Abdul Muthalib dan masyarakat Mekkah sangat gembira dengan keselamatan Abdullah, seorang permata Mekkah yang paling berkilau. Inilah pemuda terbaik yang pernah hadir di tengah-tengah mereka. Konon, salah satu sebab kecemerlangan wajah Abdullah disebabkan cahaya yang memancar dari dahinya. Baihaqi dan Abu Nuaim meriwayatkan dari Ibn Syihab, bahwa Abdullah bin Abdul Muthalib adalah lelaki yang tampan. Suatu saat dia keluar ke tempat wanita-wanita Quraisy, salah satu dari mereka berkata: “Apakah di antara kalian ada yang mau kawin dengan pemuda ini? sehingga nanti kejatuhan cahaya, karena aku melihat cahaya di antara kedua belah matanya?”[1]

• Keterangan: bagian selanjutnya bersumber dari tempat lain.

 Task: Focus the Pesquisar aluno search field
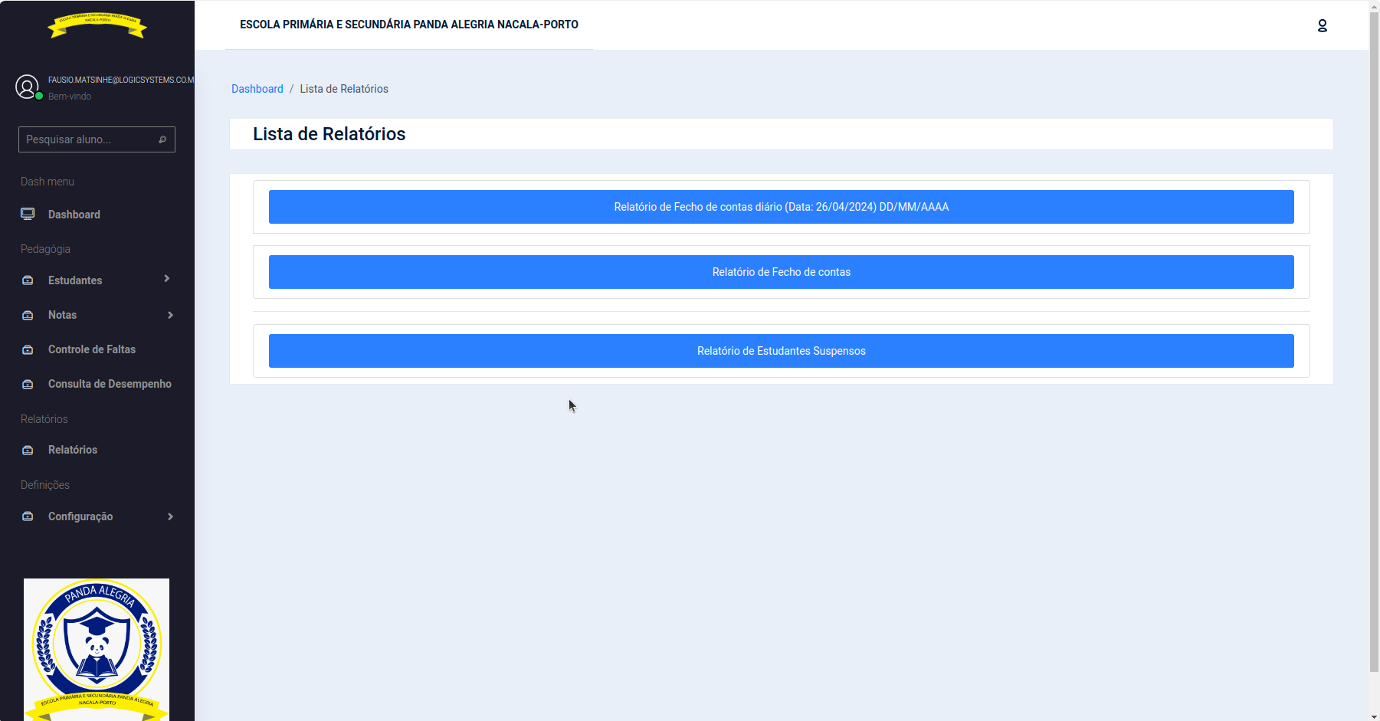click(88, 139)
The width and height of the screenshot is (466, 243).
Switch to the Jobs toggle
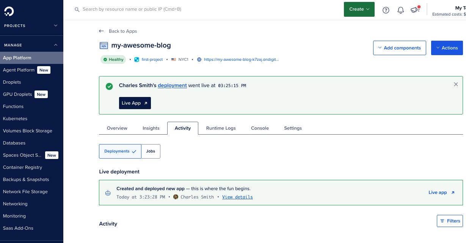click(151, 151)
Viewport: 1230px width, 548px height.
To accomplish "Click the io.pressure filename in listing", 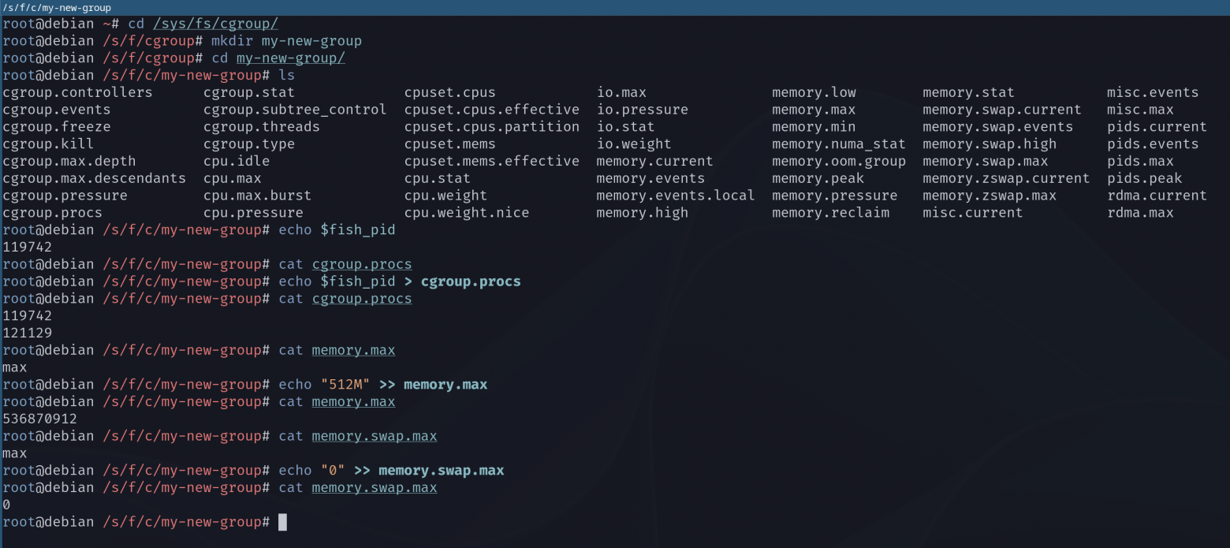I will pyautogui.click(x=642, y=110).
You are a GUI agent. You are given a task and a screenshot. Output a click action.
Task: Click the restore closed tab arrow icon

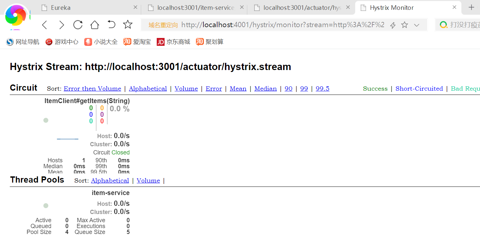[x=111, y=25]
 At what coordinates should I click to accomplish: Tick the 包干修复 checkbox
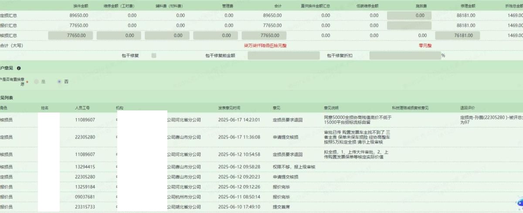[x=154, y=55]
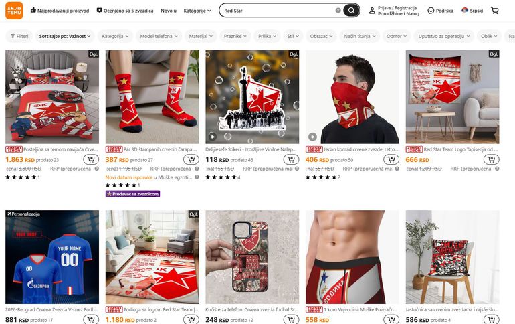Expand the Model telefona filter

pos(159,36)
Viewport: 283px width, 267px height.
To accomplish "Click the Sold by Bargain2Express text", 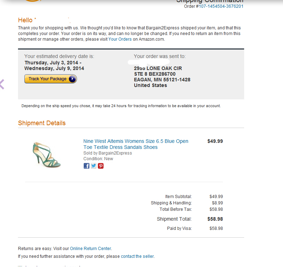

Tidak sedikit riwayat yang mengatakan bahwa banyak gadis-gadis di kota Mekkah yang begitu ingin dipersunting oleh Abdullah. Namun Abdullah bukanlah pemuda biasa, dan tidak pula berasal dari keluarga biasa. Dan Abdul Muthalib memiliki kualifikasi yang sangat ketat terkait pendamping putra kesayangannya ini. Ia hanya akan menikahkan Abdullah dengan gadis terbaik dengan nasab terbaik pula. Sosok tersebut ada pada diri Aminah binti Wahab, yang berasal dari Bani Zurah.

Para sejarawan dan ahli hadits telah meninggalkan kisah berharga tentang sebab musabab perkawinan Aminah dan Abdullah. Ini telah membuktikan bahwa keluarga Abdul Muthalib tidak akan mengawinkan anaknya kecuali berdasarkan kemuliaan.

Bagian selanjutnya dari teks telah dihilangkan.